_Data supplied:_
»»

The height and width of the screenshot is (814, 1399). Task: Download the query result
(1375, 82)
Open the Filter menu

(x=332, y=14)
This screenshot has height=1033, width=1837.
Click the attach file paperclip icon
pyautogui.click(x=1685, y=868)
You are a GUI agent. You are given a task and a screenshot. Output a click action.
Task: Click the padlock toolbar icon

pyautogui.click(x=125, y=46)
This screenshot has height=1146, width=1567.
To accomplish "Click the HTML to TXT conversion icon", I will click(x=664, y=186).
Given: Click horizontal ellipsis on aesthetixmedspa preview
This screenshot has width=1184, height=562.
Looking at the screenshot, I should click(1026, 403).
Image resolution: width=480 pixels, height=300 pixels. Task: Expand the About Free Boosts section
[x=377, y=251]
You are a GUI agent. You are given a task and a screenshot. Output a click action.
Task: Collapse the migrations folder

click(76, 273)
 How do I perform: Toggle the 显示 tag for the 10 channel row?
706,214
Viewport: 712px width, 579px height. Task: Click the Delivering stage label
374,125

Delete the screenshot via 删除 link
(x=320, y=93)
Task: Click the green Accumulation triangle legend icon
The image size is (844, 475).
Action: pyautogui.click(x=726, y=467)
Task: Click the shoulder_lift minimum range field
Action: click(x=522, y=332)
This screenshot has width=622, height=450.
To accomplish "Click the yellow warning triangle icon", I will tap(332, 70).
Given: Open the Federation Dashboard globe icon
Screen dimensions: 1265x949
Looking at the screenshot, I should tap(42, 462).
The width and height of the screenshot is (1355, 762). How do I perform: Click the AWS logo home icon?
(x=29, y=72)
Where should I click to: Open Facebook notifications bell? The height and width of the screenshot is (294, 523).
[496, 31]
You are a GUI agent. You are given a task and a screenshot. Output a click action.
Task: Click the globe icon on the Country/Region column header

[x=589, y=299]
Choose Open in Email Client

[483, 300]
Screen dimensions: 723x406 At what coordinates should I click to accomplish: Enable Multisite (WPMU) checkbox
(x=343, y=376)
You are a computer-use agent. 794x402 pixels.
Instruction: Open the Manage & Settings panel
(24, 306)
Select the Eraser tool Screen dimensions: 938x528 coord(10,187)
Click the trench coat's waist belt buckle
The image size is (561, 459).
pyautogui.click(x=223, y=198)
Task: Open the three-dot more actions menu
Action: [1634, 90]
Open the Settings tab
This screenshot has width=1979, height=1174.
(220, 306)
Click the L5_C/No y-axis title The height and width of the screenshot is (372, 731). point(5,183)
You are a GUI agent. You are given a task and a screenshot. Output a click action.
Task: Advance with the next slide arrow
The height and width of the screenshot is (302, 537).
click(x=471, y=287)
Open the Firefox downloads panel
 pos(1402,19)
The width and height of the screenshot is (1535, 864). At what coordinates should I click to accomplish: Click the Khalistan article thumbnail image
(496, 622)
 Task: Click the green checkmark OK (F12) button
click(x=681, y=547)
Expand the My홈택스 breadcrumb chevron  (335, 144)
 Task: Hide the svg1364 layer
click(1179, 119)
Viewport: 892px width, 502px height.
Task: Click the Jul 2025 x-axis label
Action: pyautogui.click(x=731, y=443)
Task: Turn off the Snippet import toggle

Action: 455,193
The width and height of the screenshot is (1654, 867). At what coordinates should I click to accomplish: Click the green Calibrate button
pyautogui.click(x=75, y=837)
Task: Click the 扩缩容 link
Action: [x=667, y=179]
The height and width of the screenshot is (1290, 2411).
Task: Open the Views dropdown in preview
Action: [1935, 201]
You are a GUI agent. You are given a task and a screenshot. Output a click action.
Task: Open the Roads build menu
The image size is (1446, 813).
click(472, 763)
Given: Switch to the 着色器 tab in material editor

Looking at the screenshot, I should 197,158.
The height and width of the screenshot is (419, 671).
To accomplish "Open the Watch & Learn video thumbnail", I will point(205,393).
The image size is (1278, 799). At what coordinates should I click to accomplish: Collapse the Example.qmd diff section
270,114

««

_Assignment:_
Only lines with the word "will" belong in the answer; copy each of them from the material above.

_Reply:_
To accomplish "Click the HTML to TXT conversion icon", I will click(x=664, y=186).
To accomplish "Click the yellow warning triangle icon", I will tap(332, 70).
To accomplish "Open the Watch & Learn video thumbnail", I will point(205,393).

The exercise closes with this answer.